Infine, un'esperienza per me sconvolgente fu la partecipazione alla commissione internazionale del MIUR per costruire un sistema nazionale di valutazione dell'educazione. Si era all'epoca del ministro Maria Stella Gelmini. Il direttore generale Giovanni Biondi era stato incaricato dal ministro di concepire un sistema nazionale di valutazione. Occorre subito dire che questa operazione non è del tutto facile e che pochi sistemi scolastici statali nel mondo dispongono di un sistema di valutazione coi fiocchi che fornisca informazioni attendibili sui risultati scolastici e che serva a capire in che direzione va la politica scolastica statale. Un sistema nazionale di valutazione dell'istruzione non si improvvisa. Ho subito capito che di internazionale in quella commissione c'era ben poco. Invece, mi ci è voluto del tempo per capire che il sistema nazionale di valutazione era già pronto nella mente del direttore generale e forse anche del ministro e che la commissione non serviva ad altro che ad avallare il progetto. Infine, alle riunioni alle quali ho partecipato non si è mai parlato del servizio nazionale di valutazione, l'argomento per il quale ero stato invitato ad entrare nella gruppo di lavoro. Il tema di cui si discusse a lungo era la valutazione dei docenti. Ci fu detto in riunione che questo era la questione che il Ministro voleva risolvere in priorità e il direttore Biondi aveva a questo riguardo forgiato due metafore: la traversata del Mar Rosso e l'arrivo nella terra promessa. Il Mar Rosso era evidentemente la valutazione dei docenti. Occorreva dapprima attraversare il Mar Rosso per poi approdare alla Terra Promessa , ossia alla costituzione del servizio nazionale di valutazione. La traversata del Mar Rosso fu pilotata in gran parte da Attilio Oliva e da Andrea Ichino, entrambi membri della commissione. Senza di loro il progetto "Valorizza" di valutazione degli insegnanti non sarebbe giunto in porto. Ma la traversata fu più lunga e perigliosa di quanto supposto e della valutazione del sistema scolastico statale non se ne parlò mai. A questo punto sono uscito dalla commissione. La strategia messa in atto per giungere alla Terra Promessa mi era del tutto incomprensibile.

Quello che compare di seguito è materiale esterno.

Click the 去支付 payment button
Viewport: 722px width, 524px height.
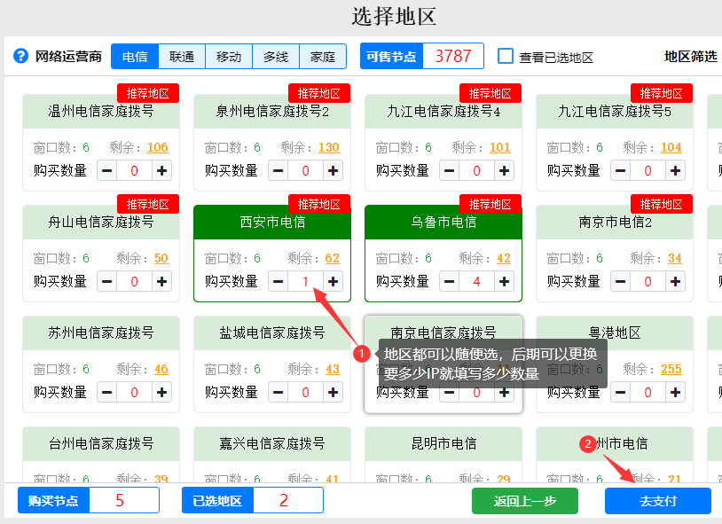pos(657,500)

Ed ora siamo da capo. L'INVALSI che dovrebbe essere un pilastro del sistema nazionale di valutazione è senza presidente, nessuno sa bene quali debbano essere i suoi compiti, quale potrebbe essere il profilo del sistema nazionale di valutazione ; i pedagogisti sono pressoché assenti dalla scena, le università italiane a differenza di quelle tedesche non sono attrezzate per impostare valutazioni su vasta scala, le autorità scolastiche del MIUR avallano tutto quanto viene dal contesto internazionale senza disporre di nessun strumento critico non dico per guidare una contestazione delle prove internazionali, come per esempio i test sul "problem solving" , ma per lo meno per pilotare piste alternative di valutazioni empiriche. La cultura della valutazione nel contesto italiano è carente a pressoché tutti i livelli e poche sono le esperienze italiane, se ci sono, di prove empiriche su vasta scala di valutazione degli studenti, delle scuole , degli insegnanti, dei dirigenti.